Getting around the park is a breeze. A wide exterior walkway extends from left to right field, servicing all entrances and getting people to the concessions that line the walkway, as well as the stairways up to the seating bowl. Another comfortable walkway splits the field and loge boxes seating areas on the inside of the park. The standing-room sections are on this walkway, which can get congested when the Cardinals are playing. Make your way to your seat in the outer promenade and pop up as near as possible to your seat.
Return on Investment 3
Tickets at Roger Dean Stadium are some of the pricier in the Grapefruit League, but given the demand by rabid St. Louis fans, the market can support them. But the Marlins fans surely suffer for the prices that aren’t supported by their more modest history and demand.
Tickets are on three tiers (Regular, Premium, and Super Premium). Standing room tickets can go for over $20, and the best seats in the house are what you’d expect for MLB-level seats. Mini-plans and “season” tickets can bring that price down a little, but it is still costly.
Food and drink aren’t cheap, either. Many food items go for MLB-level $9 and above. There are some relatively cheap eats (brats go for $5.50 and regular hot dogs for $4.25), and beers run $7.75-$8.50, and a wine and mixed drinks will cost you $8. There are kids' meals (hot dog, chips, and a soda for $5) and some adult combo meals that help make it more affordable, but the prices are going to stay at what the Cardinals fans are willing to pay.
It is still cheaper than a game in St. Louis, and the prices are somewhat justified with the storied franchise it houses, but remains on the high end for the Grapefruit League.
A $6 magazine program is available, but it is overpriced for the content it provides. Everything as far as signage is split fairly evenly between the Cardinals and the Marlins.

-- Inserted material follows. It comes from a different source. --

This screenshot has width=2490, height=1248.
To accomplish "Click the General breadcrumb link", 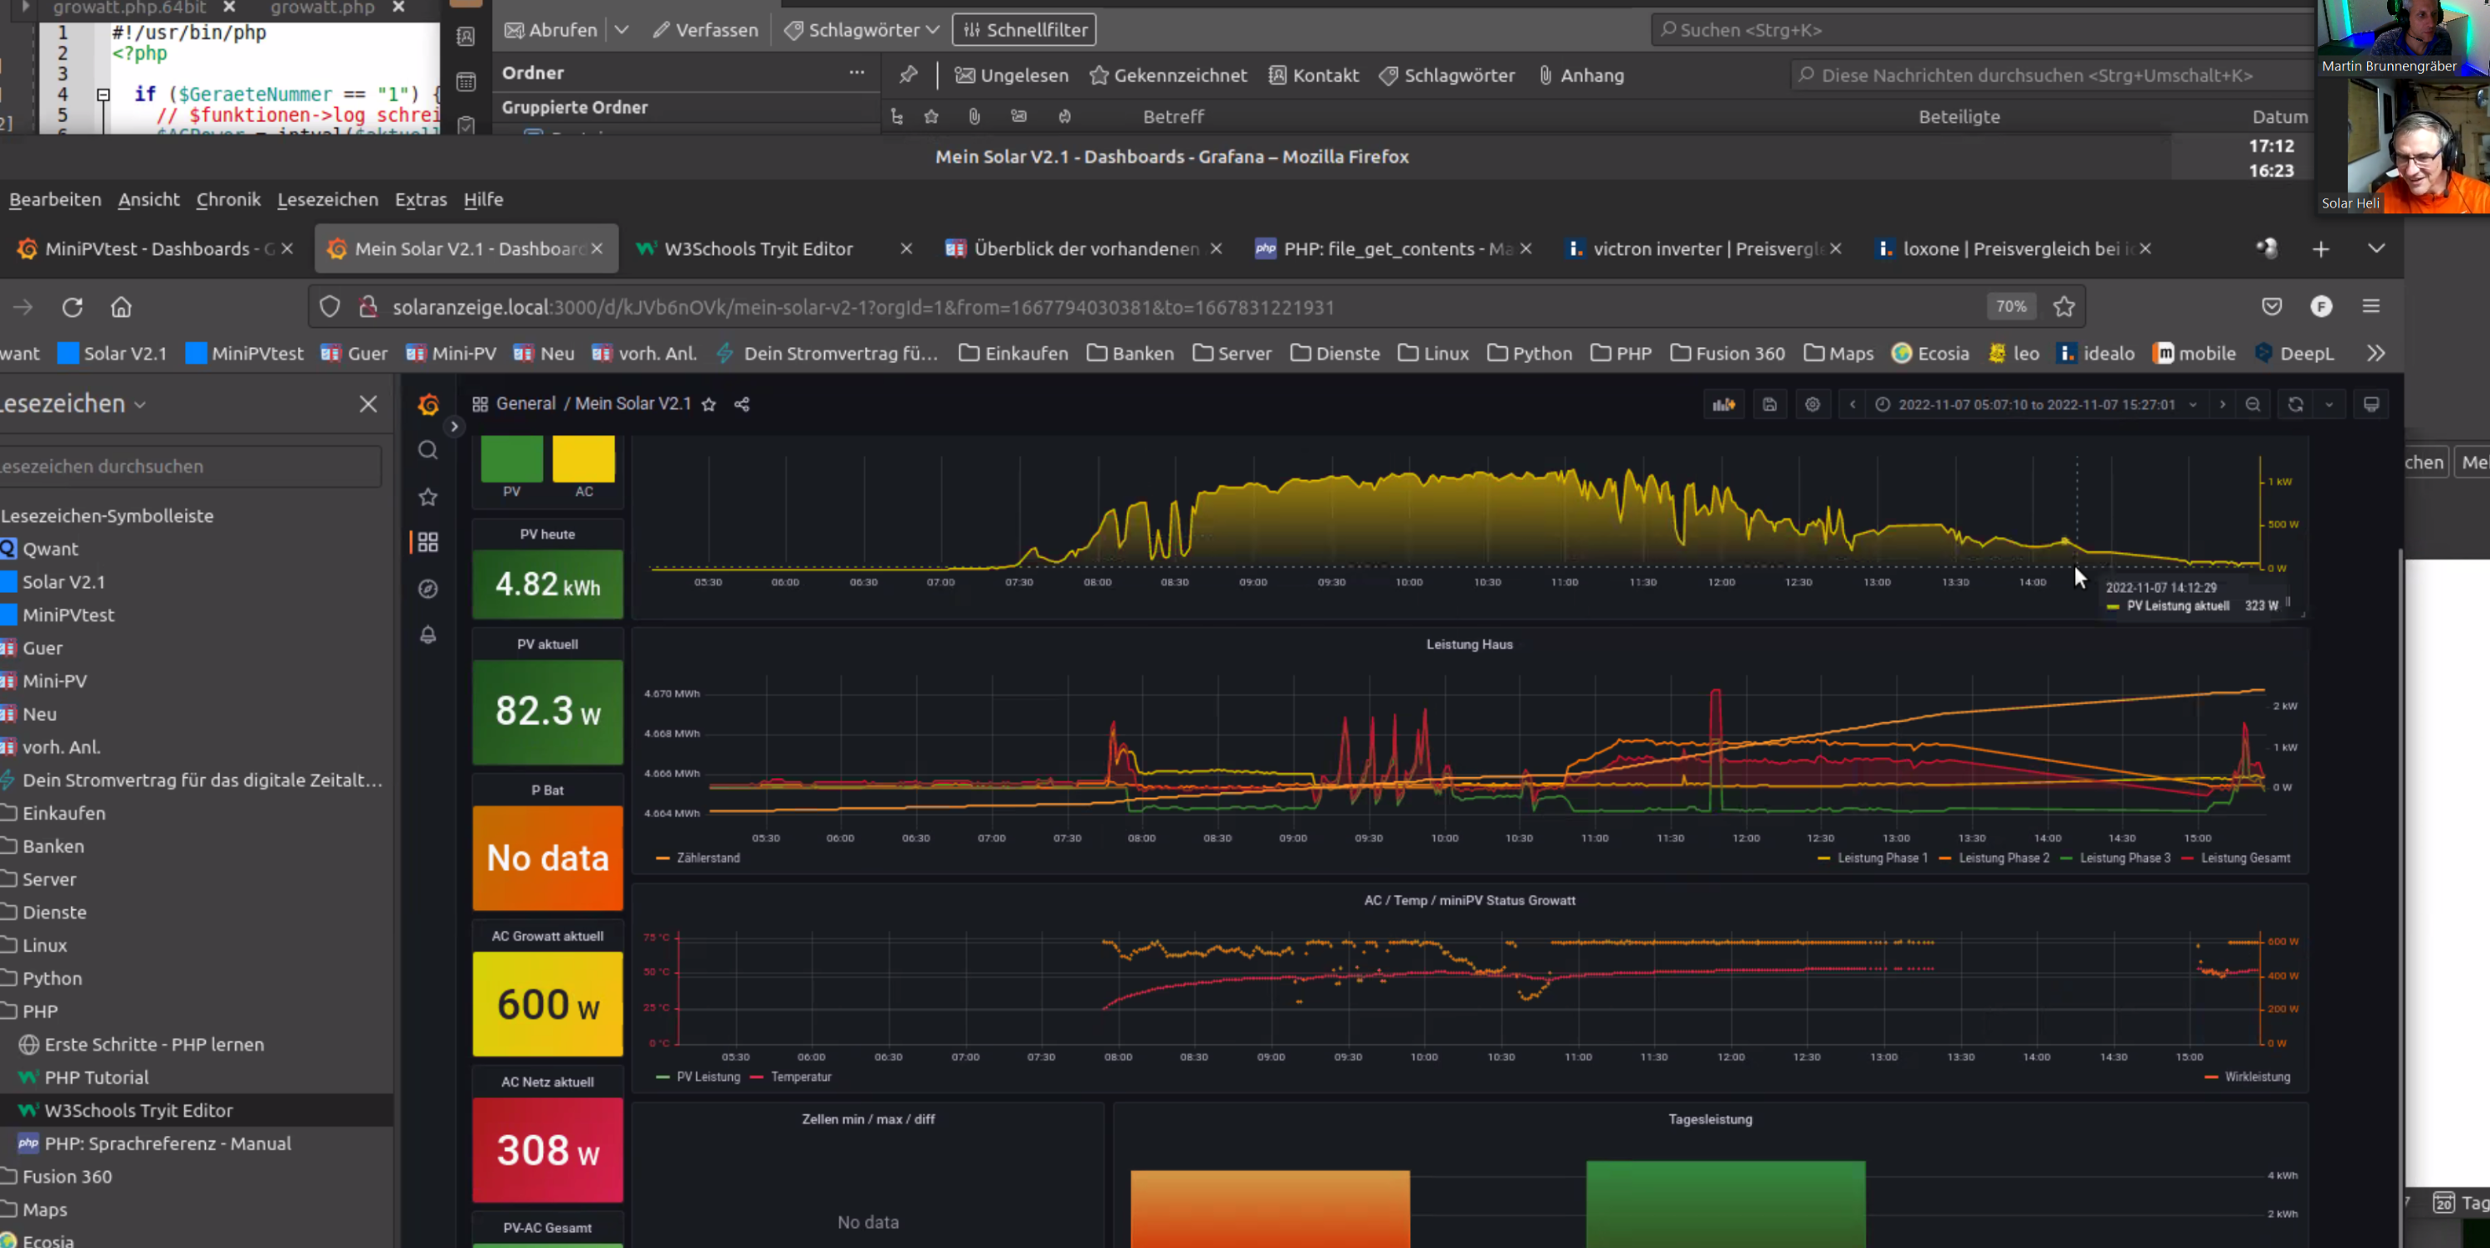I will click(525, 403).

Some small plaques commemorate the stadium construction and a county administrator who championed it (Alan Tarlow), and a large plaque commemorating the park’s first Cardinals and Expos season ticket holders is seemingly disregarded behind the home plate concessions.
The Palm Beach County Hall of Fame is celebrated in banners along the right field concourse, and a well-appointed brick fan walk is located outside the main entrance, surrounding a copse of trees.
There is a small inflatable golf pitch stand for the kids in right field (a nod to the large golf presence in the area), and a sizeable team store hawks merchandise for the Cardinals and Marlins, as well as their minor league franchises which inhabit the park after the spring.
Roger Dean Stadium is a nice ballpark in a great community, and it is hopping when the Cardinals are in town, but it remains one of the more expensive experiences in the Grapefruit League.